* Brief
Answer these questions from the article on intermittent fasting:
1. How many individuals with obesity took part in the study?
2. During what hours could the time-restricted group eat?
3. In what year did Kristin White enter the Alsana residential treatment center?

Intermittent Fasting May Be No Better Than Ordinary Calorie Restriction, Study Says

A research team has determined that changes in weight between time-restriction and the daily-calorie-restriction groups they observed were “not significantly different”.
Sputnik
A new study published this week in the New England Journal of Medicine suggests that so-called intermittent fasting may not really be a better way to shed weight than, for example, calorie counting.
During the course of their study, the researchers had a group of 139 individuals with obesity follow a “calorie-restricted diet” for 12 months. At the same time, the patients involved in the study were randomly assigned to either time-restricted eating, i.e. eating only between 8 am and 4 pm, or to “daily calorie restriction alone”.
When the 118 participants eventually completed their “12-month follow-up visit”, the researchers established that changes in weight between the time-restriction and the daily-calorie-restriction groups were “not significantly different”.
“Among patients with obesity, a regimen of time-restricted eating was not more beneficial with regard to reduction in body weight, body fat, or metabolic risk factors than daily calorie restriction”, the study authors concluded.
As the New York Post points out, last year an event planner from Seattle named Kristin White told them how she ended up developing anorexia and orthorexia, though she did lose 15 pounds in six weeks.
“It’s a wolf in sheep’s clothing”, said registered dietician Tammy Beasley, one of the staff at the Alsana residential treatment centre in California that White entered back in 2019 to deal with her eating disorder. “I wish intermittent fasting had a warning stamped on it”.

* Data listing
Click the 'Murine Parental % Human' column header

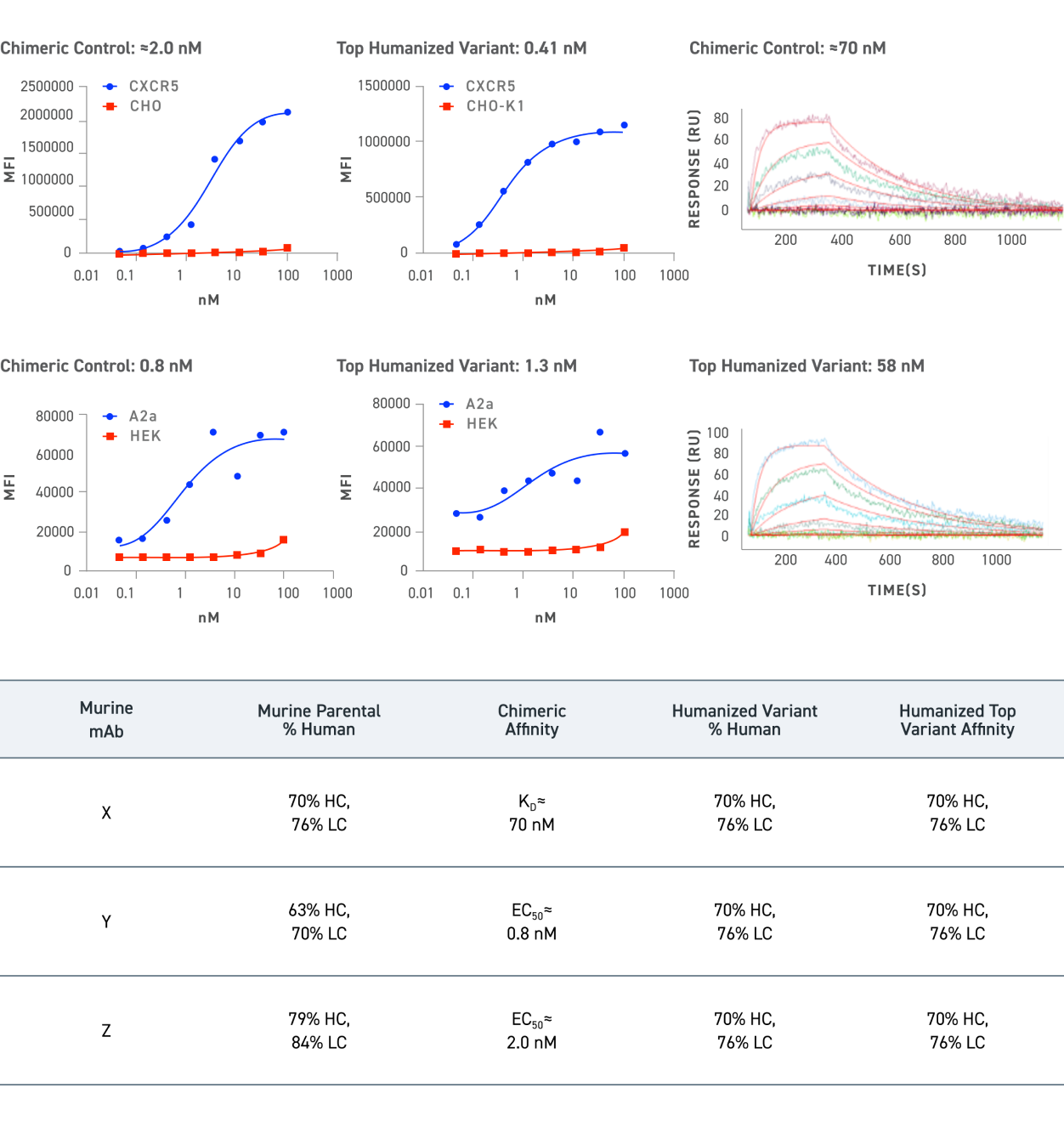click(x=319, y=720)
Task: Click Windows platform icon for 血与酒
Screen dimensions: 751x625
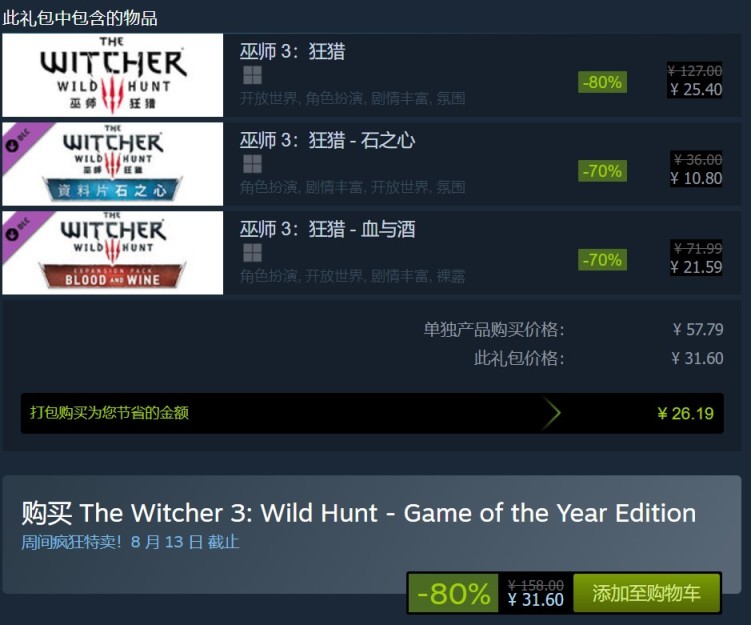Action: (252, 252)
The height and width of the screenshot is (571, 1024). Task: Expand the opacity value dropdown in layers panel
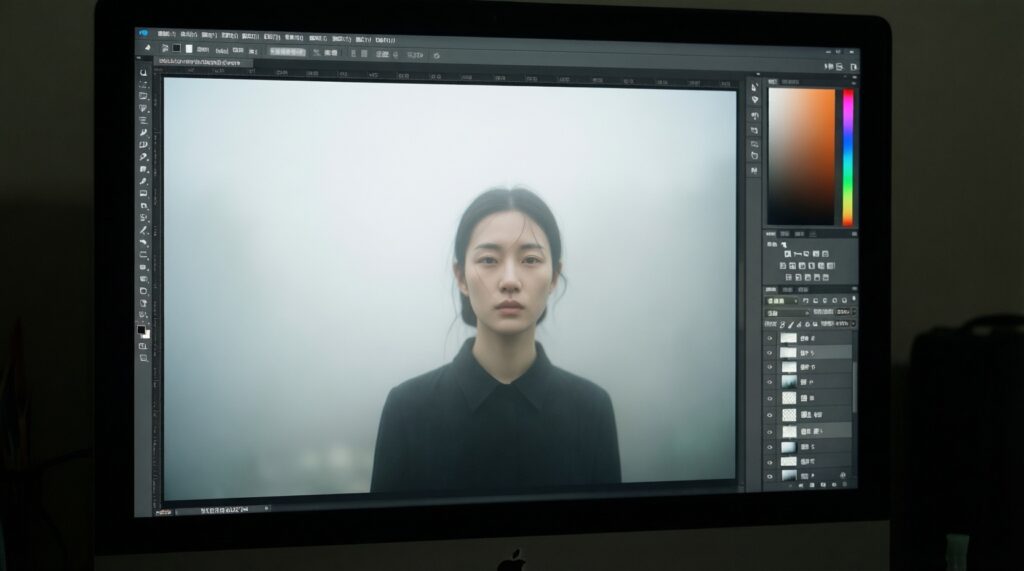pos(852,312)
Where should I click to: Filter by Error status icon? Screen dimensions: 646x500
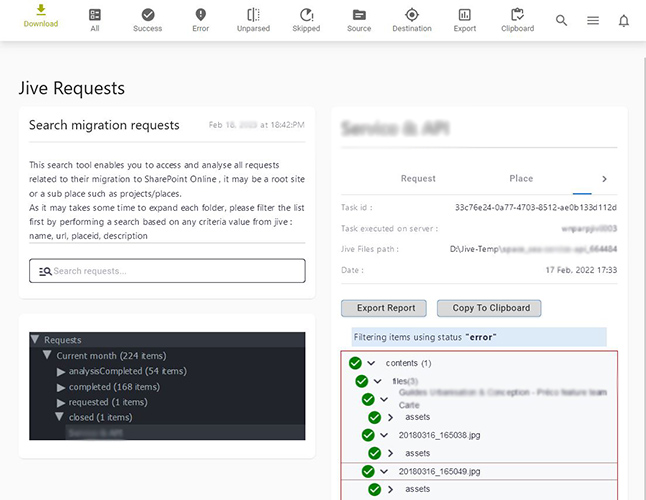pos(200,15)
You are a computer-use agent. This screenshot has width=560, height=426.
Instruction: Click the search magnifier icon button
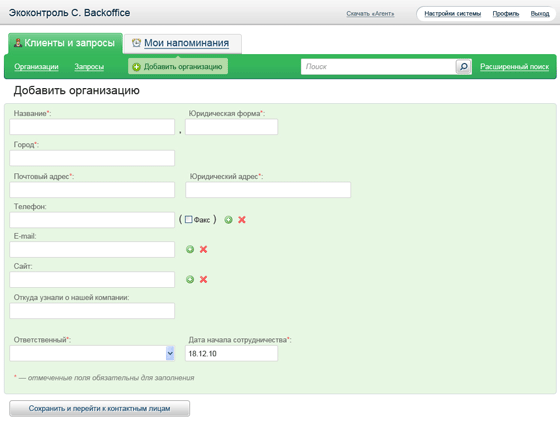point(463,67)
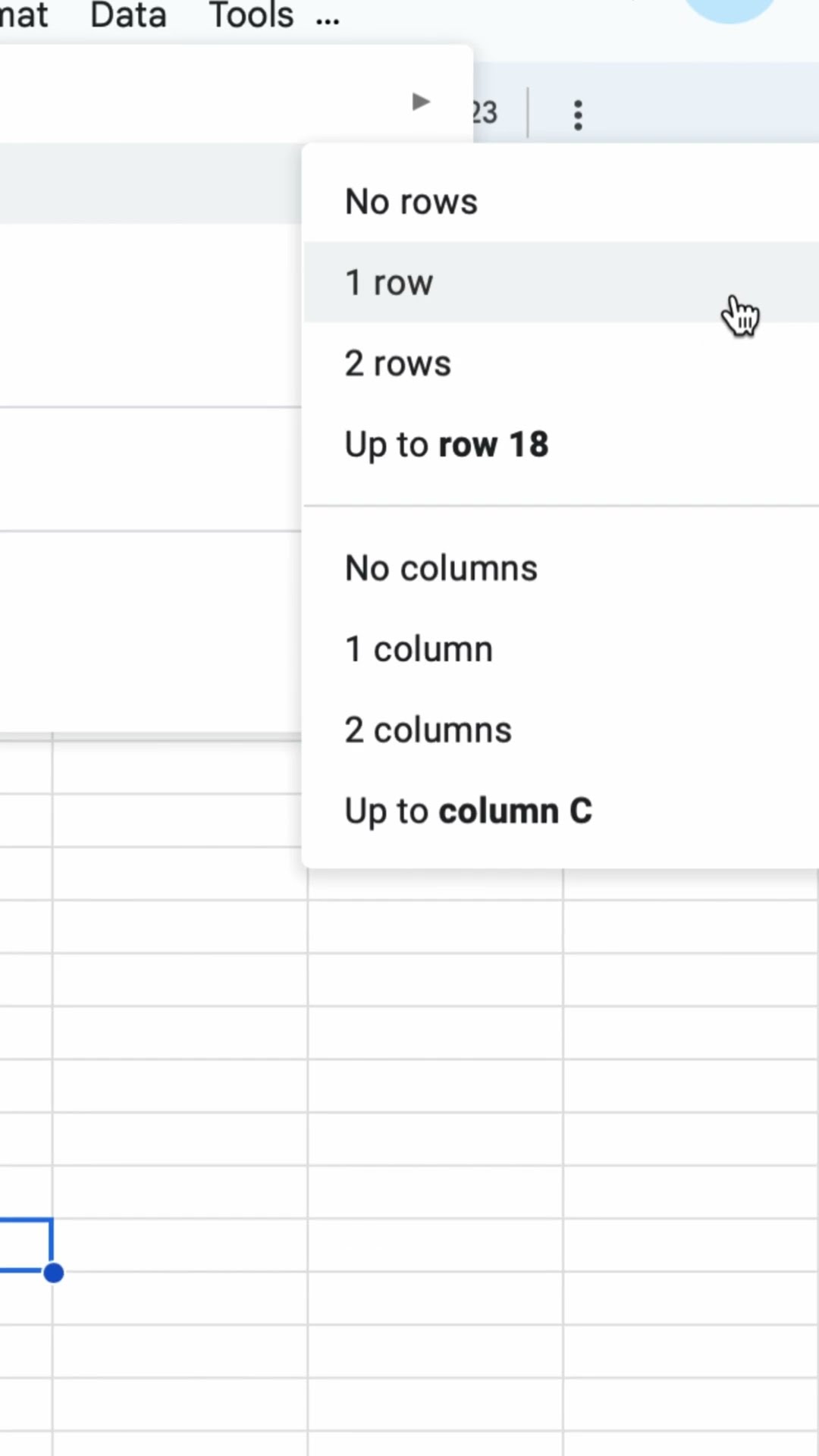819x1456 pixels.
Task: Choose No columns option
Action: point(441,568)
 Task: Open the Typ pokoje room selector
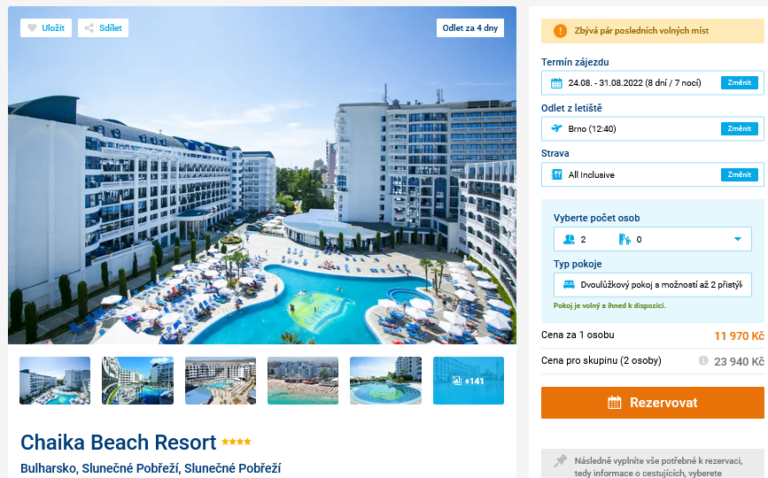point(652,285)
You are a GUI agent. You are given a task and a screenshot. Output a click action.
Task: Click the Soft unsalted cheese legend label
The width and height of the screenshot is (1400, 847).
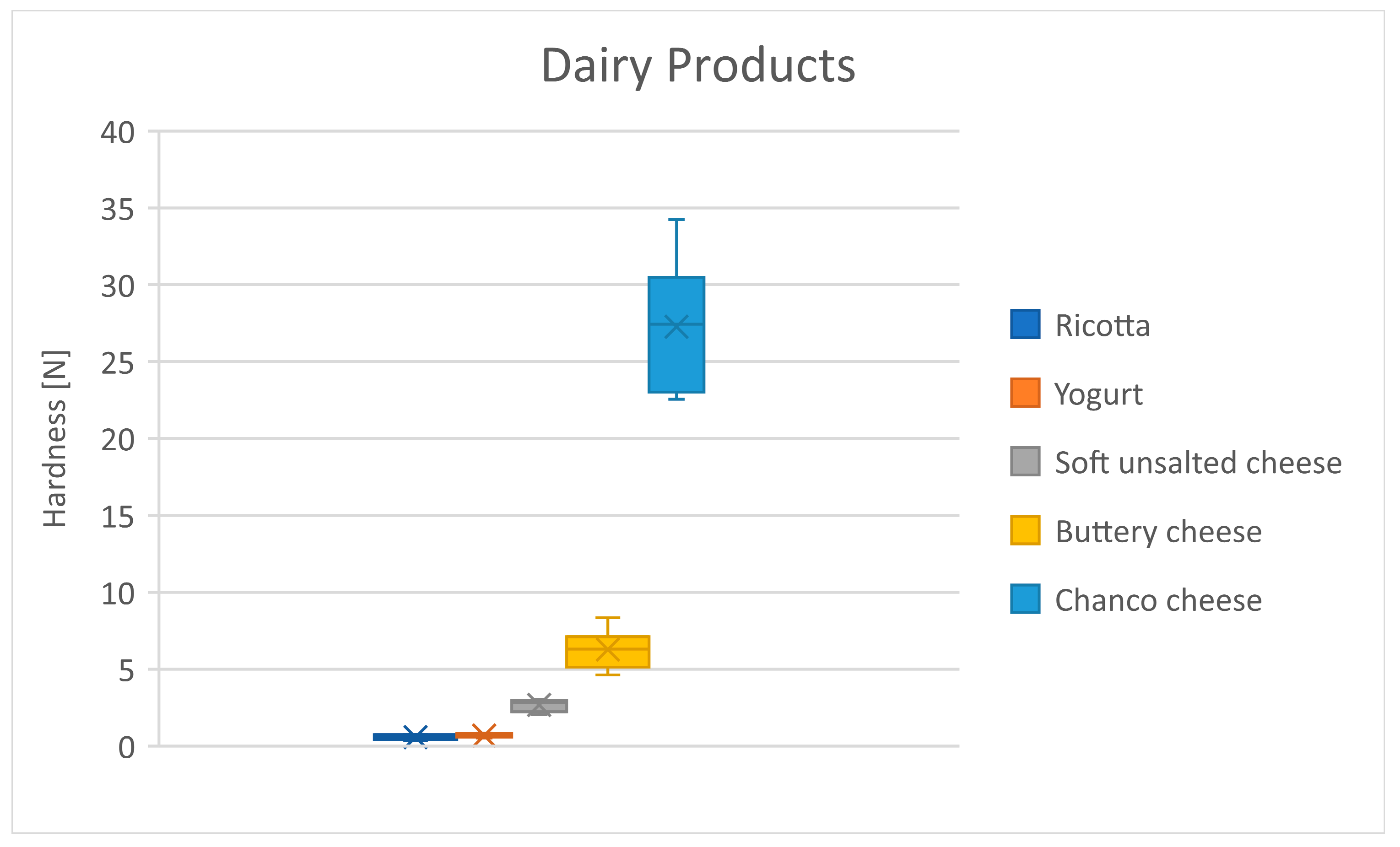1198,463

* Result
1. 139
2. Between 8 am and 4 pm
3. 2019